Railinc Corporation (pronounced "rail-link") provides rail data and messaging services to the North American freight railway industry. Railinc is a for-profit subsidiary of the Association of American Railroads.

==Corporate structure==
Railinc was established as an information technology department within the Association of American Railroads (AAR), and later spun off as a wholly owned, for-profit subsidiary of the AAR in 1998. The nine-member corporate board of directors consists entirely of members of the railroad industry, including all of the Class I railroads in North America and the AAR.

Railinc headquarters is located in Cary, North Carolina. Railinc's headquarters was relocated from joint operations in Chicago, Illinois and Washington, D.C., in 1999. Locations also considered were Denver, Colorado, Tampa, Florida, and Austin, Texas.

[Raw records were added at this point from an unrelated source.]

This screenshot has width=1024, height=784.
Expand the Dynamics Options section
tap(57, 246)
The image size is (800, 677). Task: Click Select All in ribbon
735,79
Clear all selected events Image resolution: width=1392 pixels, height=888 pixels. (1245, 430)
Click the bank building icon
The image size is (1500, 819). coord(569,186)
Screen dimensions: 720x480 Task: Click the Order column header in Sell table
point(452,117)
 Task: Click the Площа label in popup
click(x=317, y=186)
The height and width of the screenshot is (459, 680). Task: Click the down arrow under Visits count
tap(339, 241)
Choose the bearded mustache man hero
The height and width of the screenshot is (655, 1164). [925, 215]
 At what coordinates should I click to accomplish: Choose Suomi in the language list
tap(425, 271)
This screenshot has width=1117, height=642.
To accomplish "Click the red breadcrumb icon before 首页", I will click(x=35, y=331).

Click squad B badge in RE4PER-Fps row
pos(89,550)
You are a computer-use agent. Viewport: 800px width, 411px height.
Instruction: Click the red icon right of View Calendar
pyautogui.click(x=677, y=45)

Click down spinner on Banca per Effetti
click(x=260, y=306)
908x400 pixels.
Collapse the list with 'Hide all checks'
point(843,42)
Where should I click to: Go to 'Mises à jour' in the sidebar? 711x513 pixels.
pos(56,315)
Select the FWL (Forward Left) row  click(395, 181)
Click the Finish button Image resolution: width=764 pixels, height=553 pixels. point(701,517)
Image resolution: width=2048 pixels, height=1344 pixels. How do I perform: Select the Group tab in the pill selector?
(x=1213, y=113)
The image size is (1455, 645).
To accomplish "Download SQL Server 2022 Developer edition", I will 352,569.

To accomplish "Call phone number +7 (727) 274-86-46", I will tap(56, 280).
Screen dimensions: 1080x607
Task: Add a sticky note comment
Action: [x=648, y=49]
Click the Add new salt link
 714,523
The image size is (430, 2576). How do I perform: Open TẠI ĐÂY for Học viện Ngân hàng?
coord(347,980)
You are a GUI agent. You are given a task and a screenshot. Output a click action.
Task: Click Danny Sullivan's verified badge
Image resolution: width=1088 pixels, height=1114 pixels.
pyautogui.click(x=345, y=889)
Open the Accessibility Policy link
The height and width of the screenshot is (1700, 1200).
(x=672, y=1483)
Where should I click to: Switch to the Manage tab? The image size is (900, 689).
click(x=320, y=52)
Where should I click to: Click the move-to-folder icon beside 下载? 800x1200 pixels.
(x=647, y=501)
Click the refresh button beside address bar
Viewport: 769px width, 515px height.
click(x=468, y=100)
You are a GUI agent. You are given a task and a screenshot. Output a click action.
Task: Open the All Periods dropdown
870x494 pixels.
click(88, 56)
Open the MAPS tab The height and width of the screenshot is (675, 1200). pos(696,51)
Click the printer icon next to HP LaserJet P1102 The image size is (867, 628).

Railinc employs nearly 300 full-time and contractor employees, approximately ten percent of whom are certified project managers.

==Products and services==
Railinc processes and delivers rail data as a service (DaaS) and provides software as a service (SaaS) to the freight rail industry. Because many of the company's IT systems are required by formal railroad operating rules, the company’s applications and services can be found embedded in critical operations and financial systems throughout the industry.

Key Railinc services include:
- Umler - The Umler system is the rail industry's official source for rail equipment information, including freight cars of all varieties, locomotives and end of train devices. This system replaced the legacy U.M.L.E.R. database, an acronym for Universal Machine Language Equipment Register. The name was changed in 2009 with the launch of the new Umler system in favor of the lower case spelling and trademarked name.
- RailSight - Railsight provides tracking and tracing data, known as car location messages (CLMs). The messages provide car locations to rail equipment owners, shippers, and third-party logistics providers. The data is used for fleet management and to track and trace the movement of freight and freight cars throughout North America to ensure goods are delivered on-time or to track the progress of their movement. The RailSight engine delivers more than 7.5 million rail events each day from more than 530 Class I, Class II and Class III railroads and shops across the United States, Canada and Mexico.
- Damaged and Defective Car Tracking - The Damaged and Defective Car Tracking (DDCT) system is used to identify and track damaged and defective rail cars to ensure their proper handling on the railways. This system, launched in 2011, replaced paper defect cards. Paper defect cards were used to aid in maintaining a record of the identified defects on each car, where the defects originated, and to determine the responsibility for each defect.

==Corporate memberships==
The company is part of the Surface Transportation Board information sharing and analysis center (ST-ISAC).